= Text excerpt =
*-*-*
Global trade is facilitated by commercial shipping with 90% of all goods and moveables transported via the sea, and world merchandise exports were valued at $15.46 trillion in 2016. As a fundamental contributor to the world economy, it is no surprise that ship-owners and builders of seaborne commerce are starting to consider and adopt the latest technologies to combat inefficiencies.

Autonomous transportation is certainly not limited to land, and fleets of autonomous vessels will take to our seas in the coming decades, with a symposium on this topic set for later this year. One major investor in maritime technology is Rolls Royce, recently announcing a £1bn maritime business initiative to develop and apply new technology. They also recently announced the successful test of a remotely controlled tugboat in Copenhagen. This also comes as the first commercial autonomous vessel is set to become a reality in 2020 with the Yara Birkeland to make voyage in Norway’s coastal waters. This is the latest step in automation as ports have already begun automating the logistics of port container transport.

A study into autonomous vessels has shown how ship-owners are increasingly interested in applying the latest technologies due to the potential savings in energy consumption, as well as the reduced costs associated with personnel, health and safety, operations and legal disputes. This comes as the industry has increased pressure to reduce CO2 emissions and increase operational costs. Although, shipping institutions have expressed caution in implementing this new degree of digitisation and automation, with cyber-security concerns being an overarching consideration.

The ongoing progress demonstrates the new capabilities in shipbuilding and navigation as technology starts to play a much more prominent role in commercial shipping. It is for this reason that this paper considers the common law approach to the implied warranty of seaworthiness and the possibility for a future autonomous vessel to determine its own seaworthiness. English common law and statutes are also the best instruments to analyse and apply in this context as multiple shipping nations around the world incorporate the English legal position with respect to seaworthiness to set its own standard.
*-*-*
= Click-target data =
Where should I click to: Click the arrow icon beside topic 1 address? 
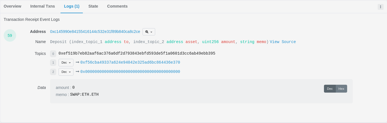coord(77,62)
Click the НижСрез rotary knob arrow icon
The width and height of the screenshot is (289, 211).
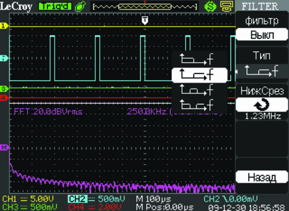pyautogui.click(x=262, y=105)
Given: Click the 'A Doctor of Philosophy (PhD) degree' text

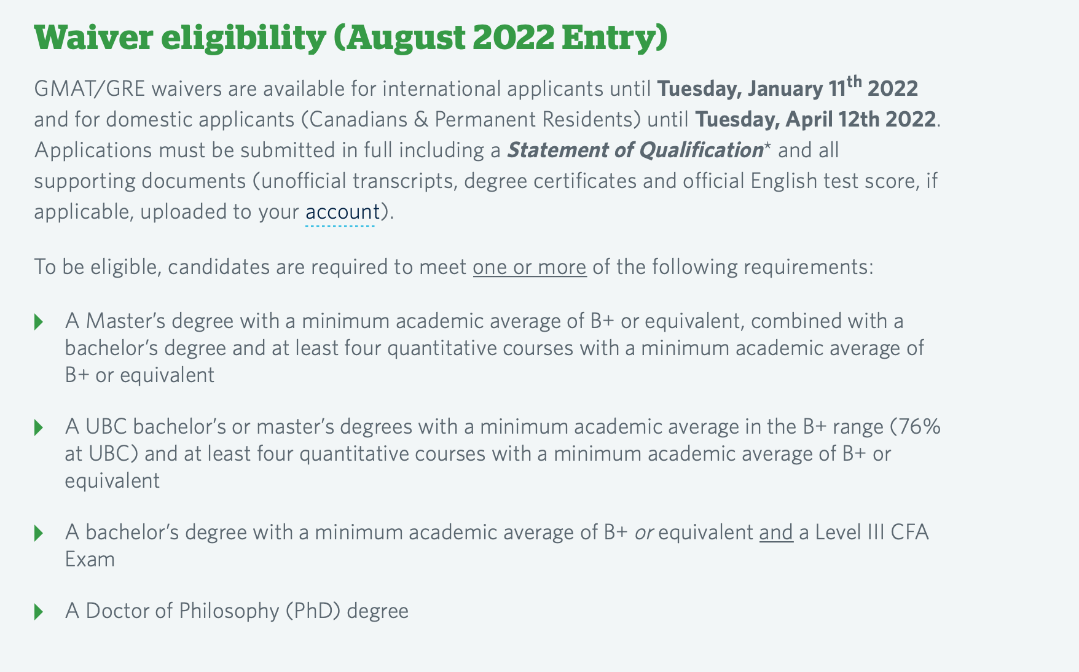Looking at the screenshot, I should (237, 611).
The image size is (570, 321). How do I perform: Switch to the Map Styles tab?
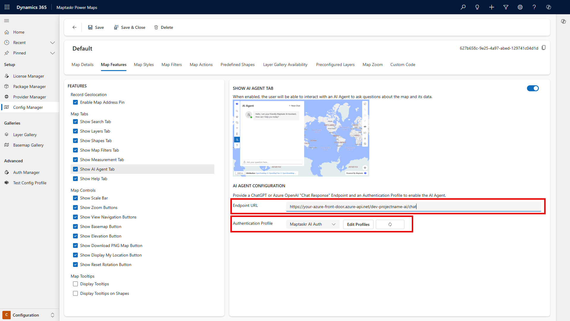click(x=144, y=64)
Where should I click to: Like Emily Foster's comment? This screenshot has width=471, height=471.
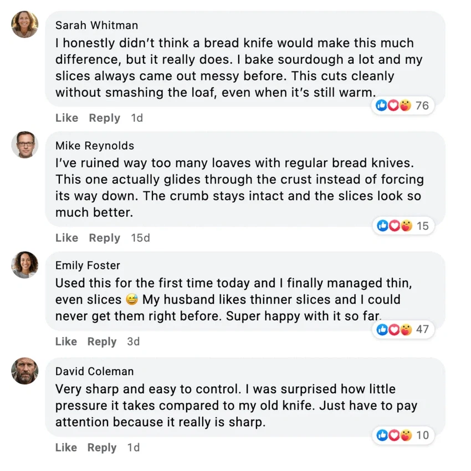coord(66,341)
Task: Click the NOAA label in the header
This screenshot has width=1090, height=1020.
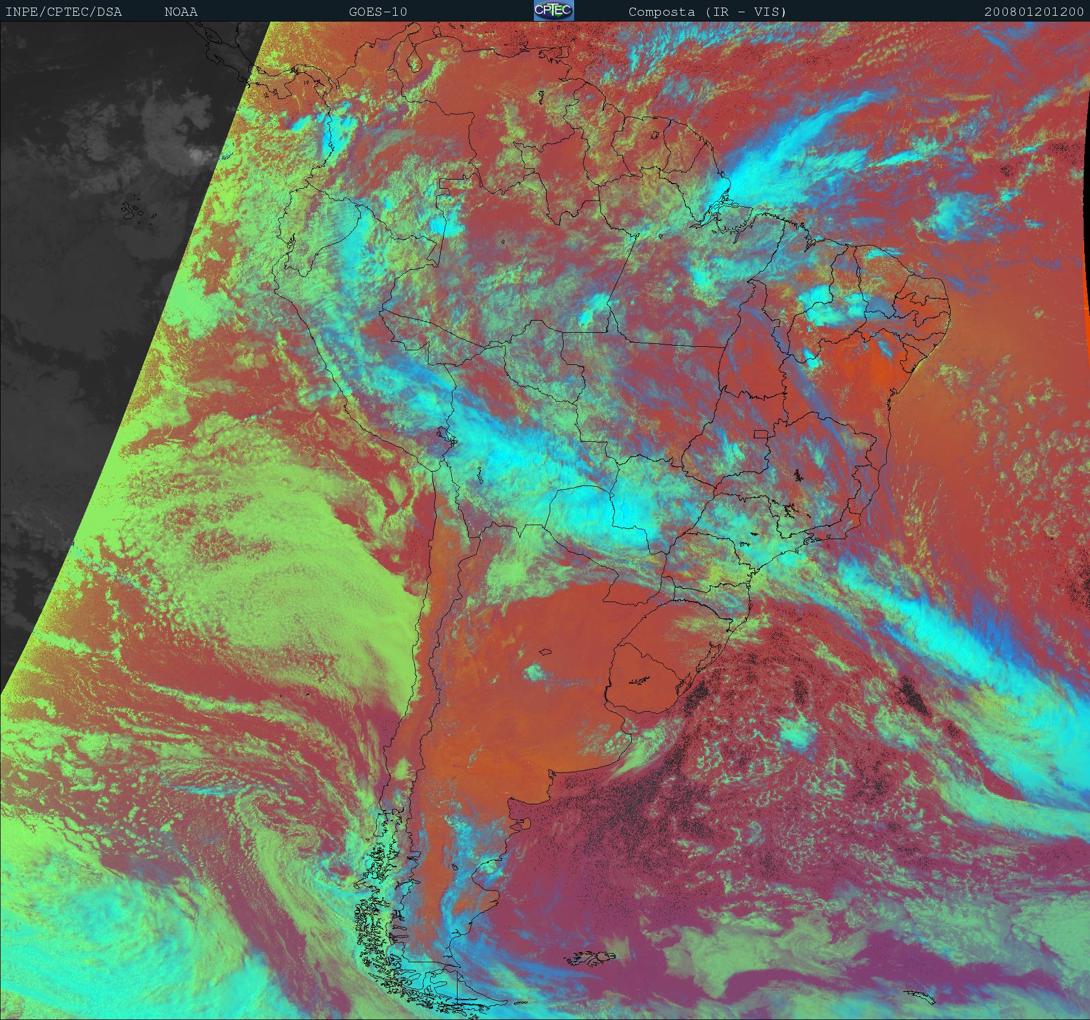Action: [x=181, y=12]
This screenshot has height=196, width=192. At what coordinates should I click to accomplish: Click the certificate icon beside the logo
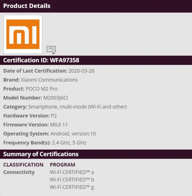(x=51, y=50)
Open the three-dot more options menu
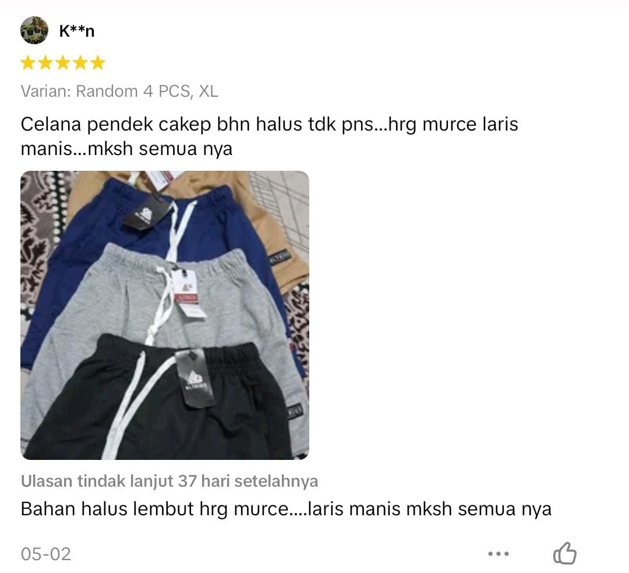Screen dimensions: 629x573 pos(499,554)
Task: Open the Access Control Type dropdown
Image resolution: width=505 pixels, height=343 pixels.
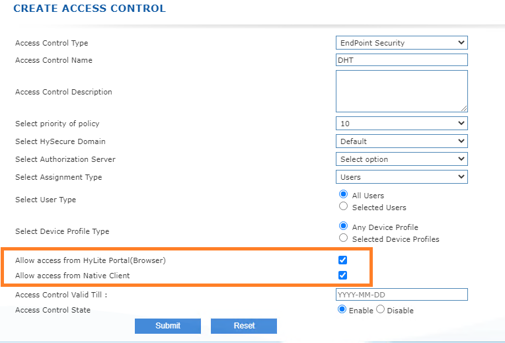Action: (x=402, y=43)
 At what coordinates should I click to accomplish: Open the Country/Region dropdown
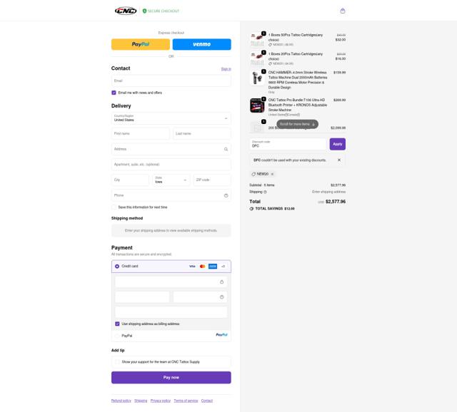(171, 118)
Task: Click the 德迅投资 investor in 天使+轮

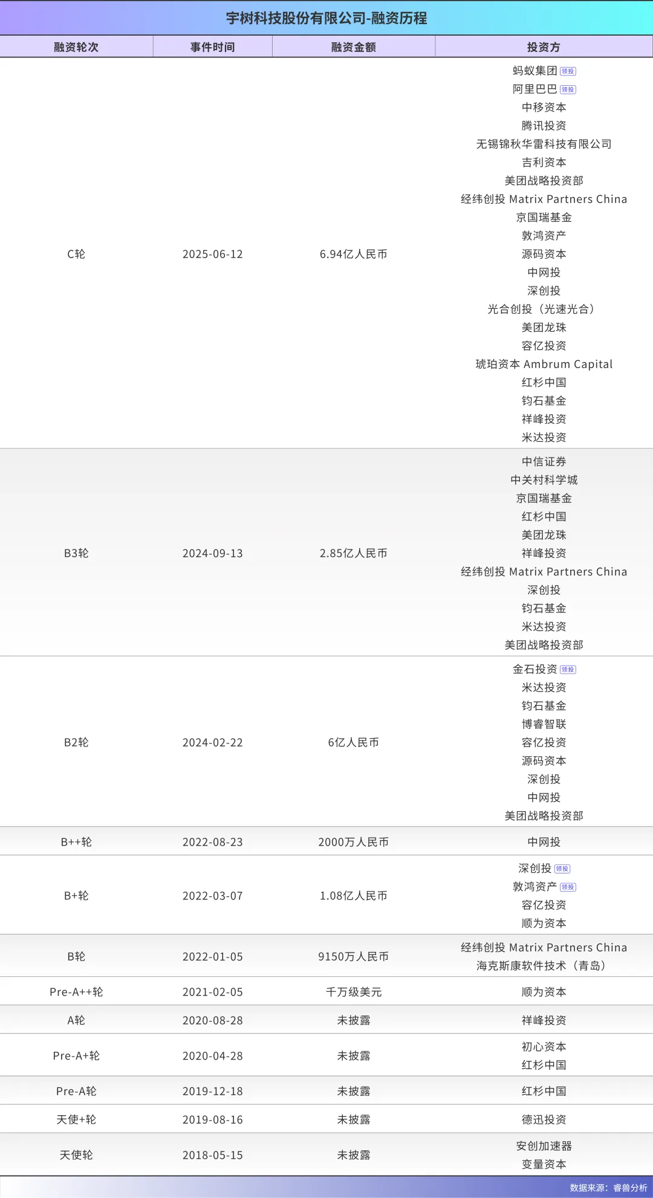Action: tap(544, 1119)
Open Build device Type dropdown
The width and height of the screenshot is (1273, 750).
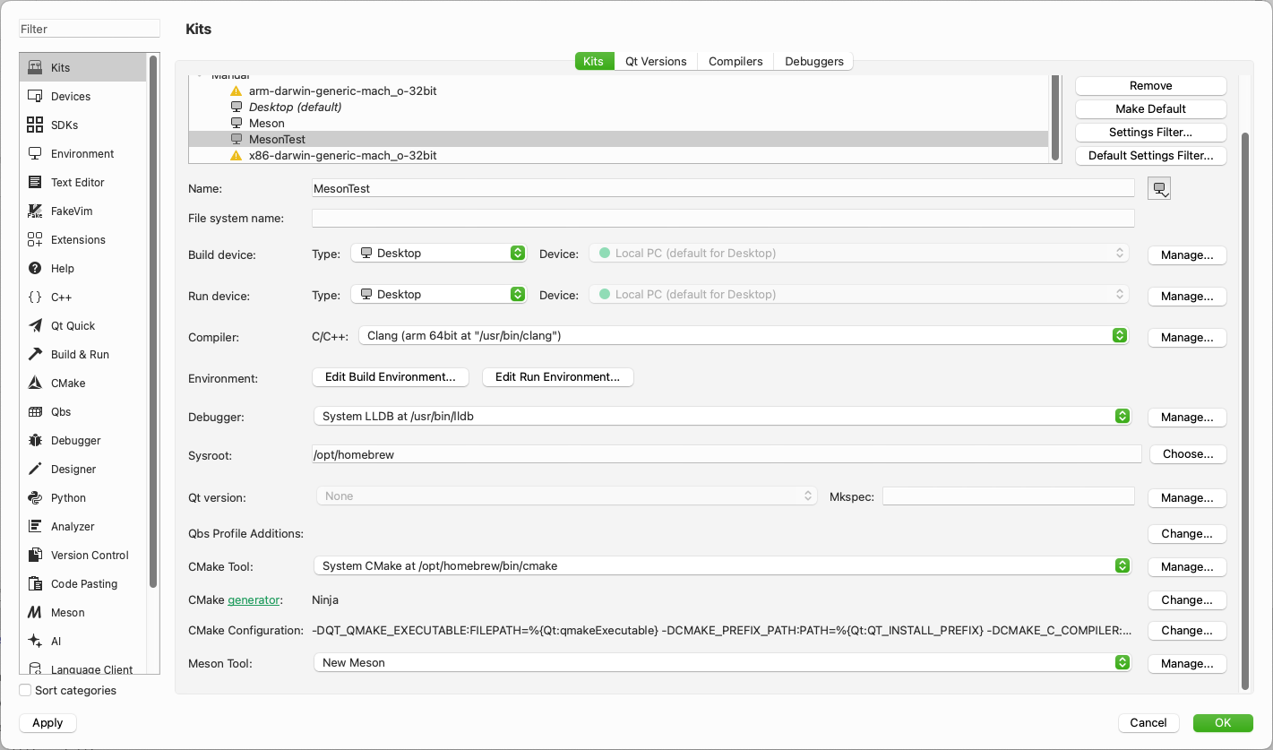438,254
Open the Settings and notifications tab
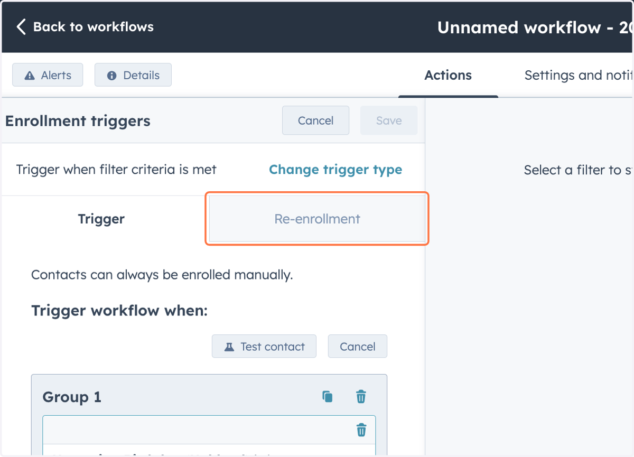Viewport: 634px width, 457px height. pos(579,75)
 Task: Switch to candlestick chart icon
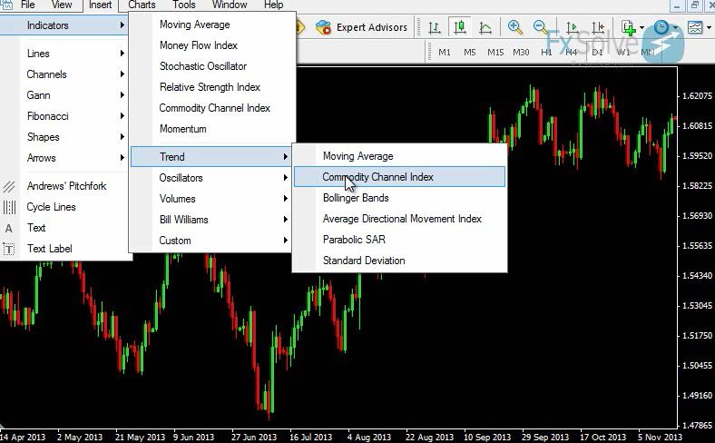point(460,27)
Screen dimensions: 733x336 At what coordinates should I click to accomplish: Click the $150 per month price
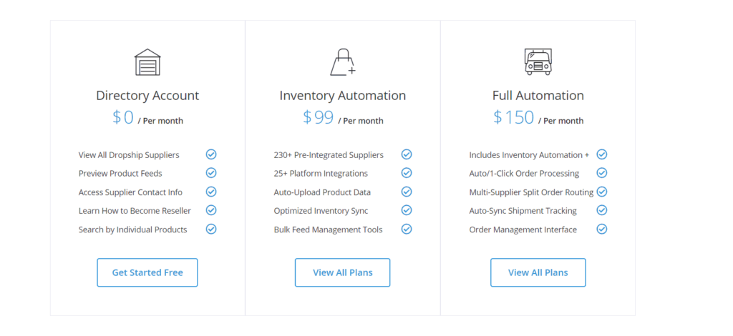(x=538, y=117)
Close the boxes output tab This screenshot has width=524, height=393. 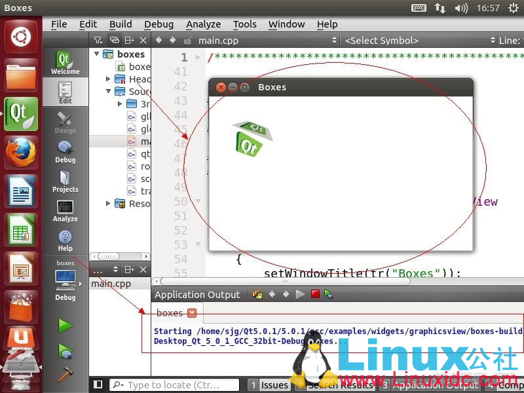pos(191,313)
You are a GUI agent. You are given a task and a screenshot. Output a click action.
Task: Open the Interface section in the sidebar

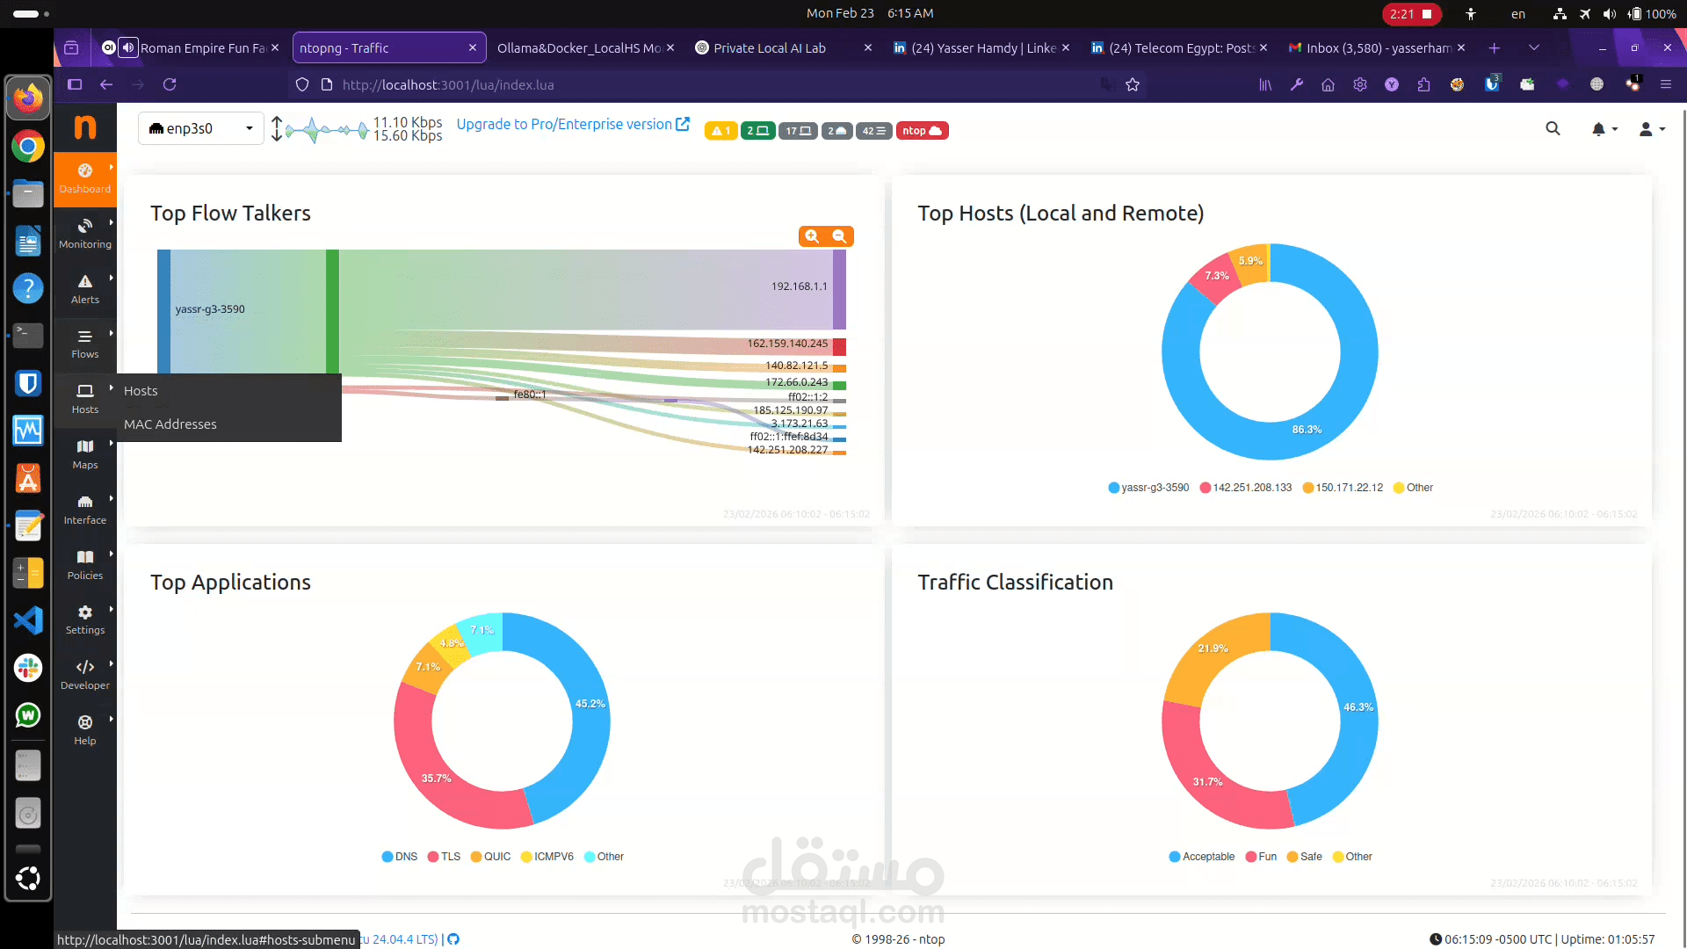pyautogui.click(x=84, y=510)
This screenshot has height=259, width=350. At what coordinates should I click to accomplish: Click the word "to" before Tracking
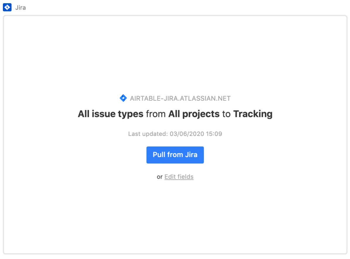(226, 114)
*-*-*
= Directions =
Reproduce word for word the passage of the autonomous shipping text from "A study into" to "an overarching consideration.".

= Reply to the exercise =
A study into autonomous vessels has shown how ship-owners are increasingly interested in applying the latest technologies due to the potential savings in energy consumption, as well as the reduced costs associated with personnel, health and safety, operations and legal disputes. This comes as the industry has increased pressure to reduce CO2 emissions and increase operational costs. Although, shipping institutions have expressed caution in implementing this new degree of digitisation and automation, with cyber-security concerns being an overarching consideration.